━━━━━ AUSZÜGE AUS DATEN ━━━━━

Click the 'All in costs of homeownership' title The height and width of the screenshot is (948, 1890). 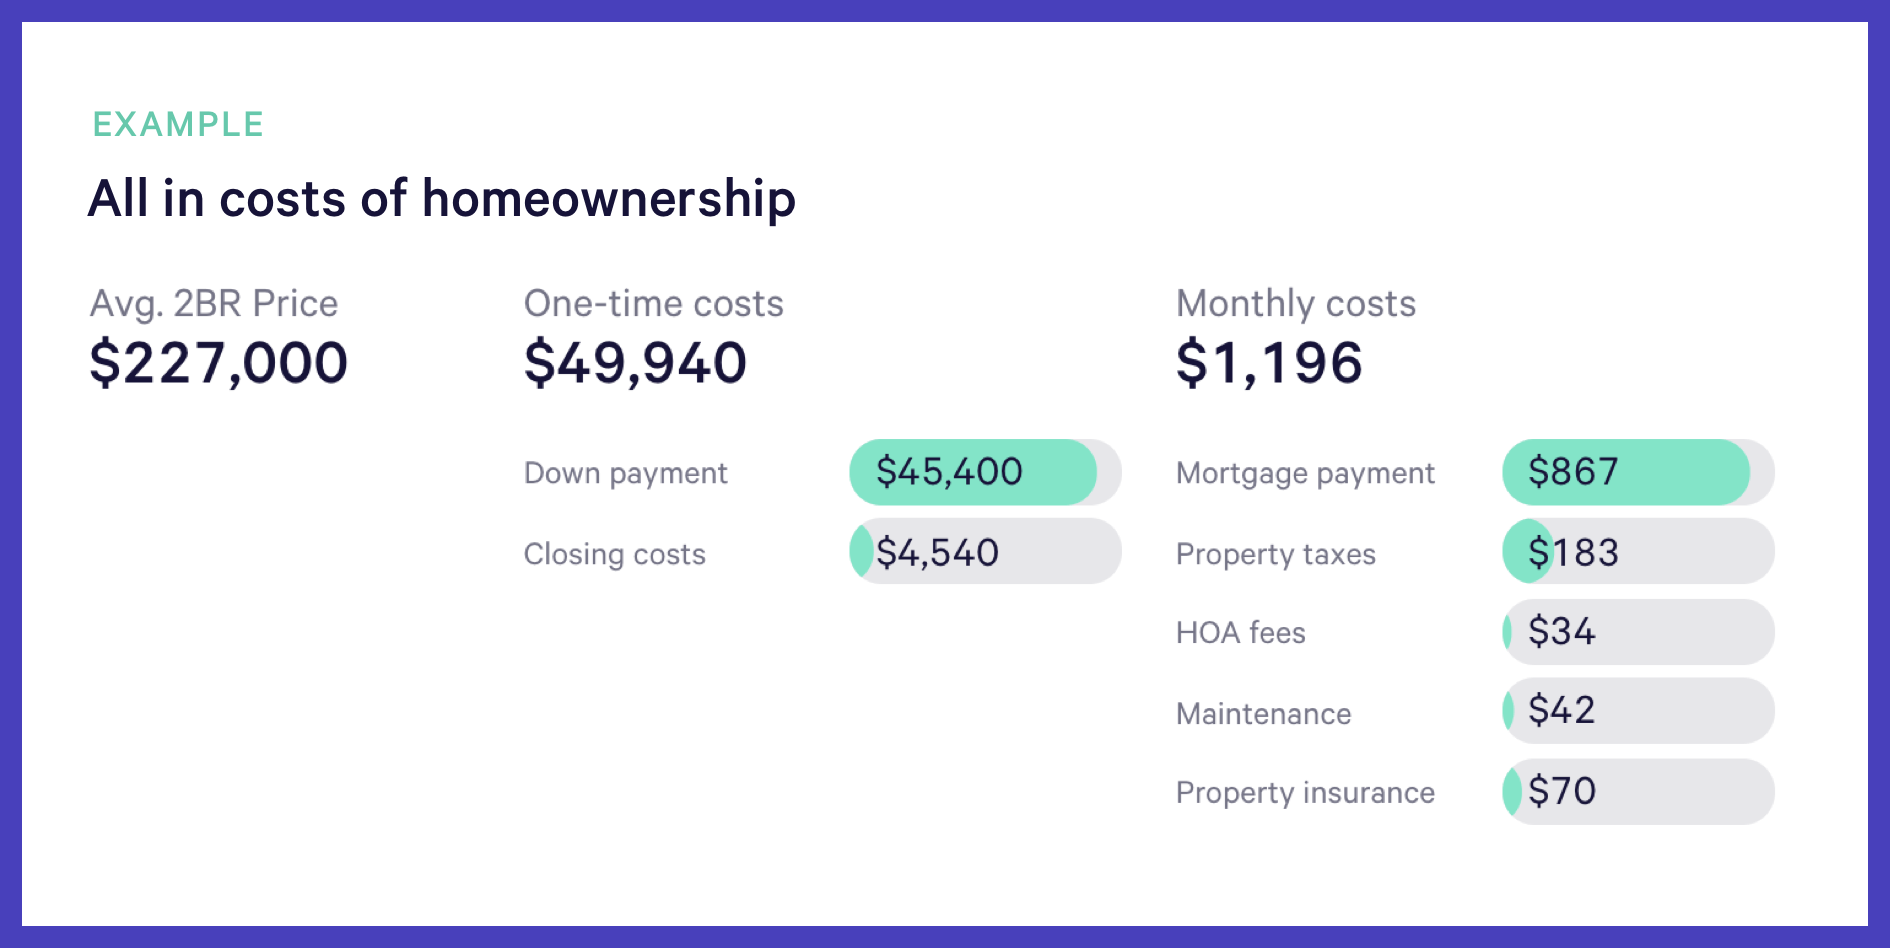pos(441,198)
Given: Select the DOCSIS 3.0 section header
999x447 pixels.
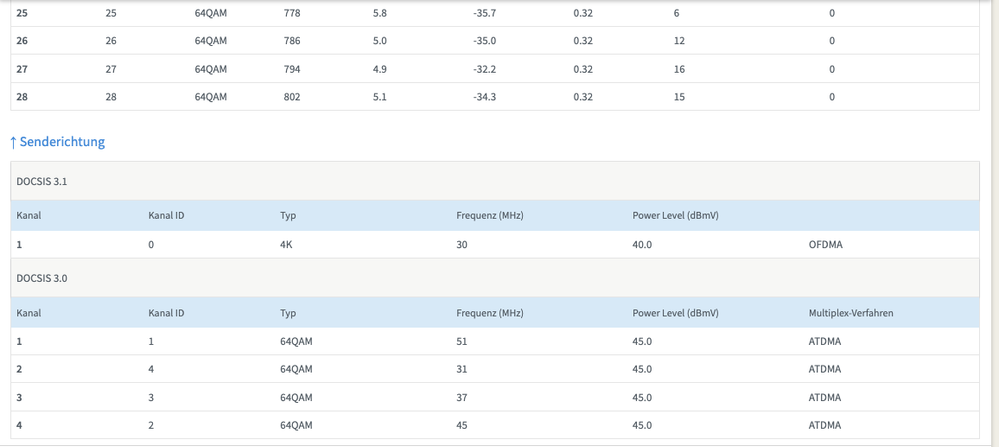Looking at the screenshot, I should 495,278.
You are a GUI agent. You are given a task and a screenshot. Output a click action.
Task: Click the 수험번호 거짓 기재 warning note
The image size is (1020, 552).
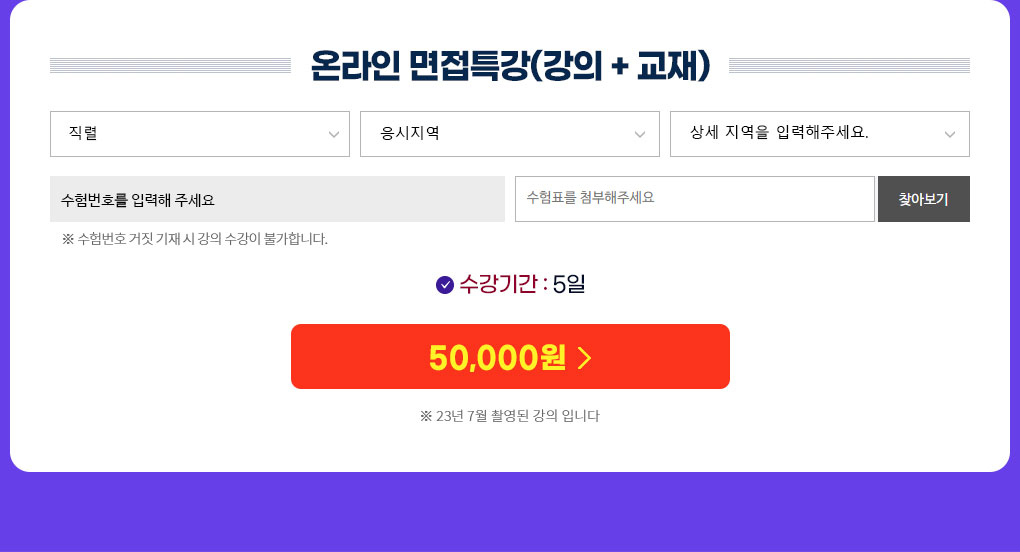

━━━━━

> [AUFGABE]:
Zitieren Sie wortgetreu alles ab der Zeile mit „Given: Select the DOCSIS 3.0 section header“ bis einschließlich zum Ende der Daten. Lassen Sie dabei die Bilder weg.

> [ANTWORT ZUR ÜBUNG]:
Given: Select the DOCSIS 3.0 section header
999x447 pixels.
Looking at the screenshot, I should 495,278.
You are a GUI agent. You are given a task and a screenshot. Output a click action.
Task: Click the 수험번호 거짓 기재 warning note
The image size is (1020, 552).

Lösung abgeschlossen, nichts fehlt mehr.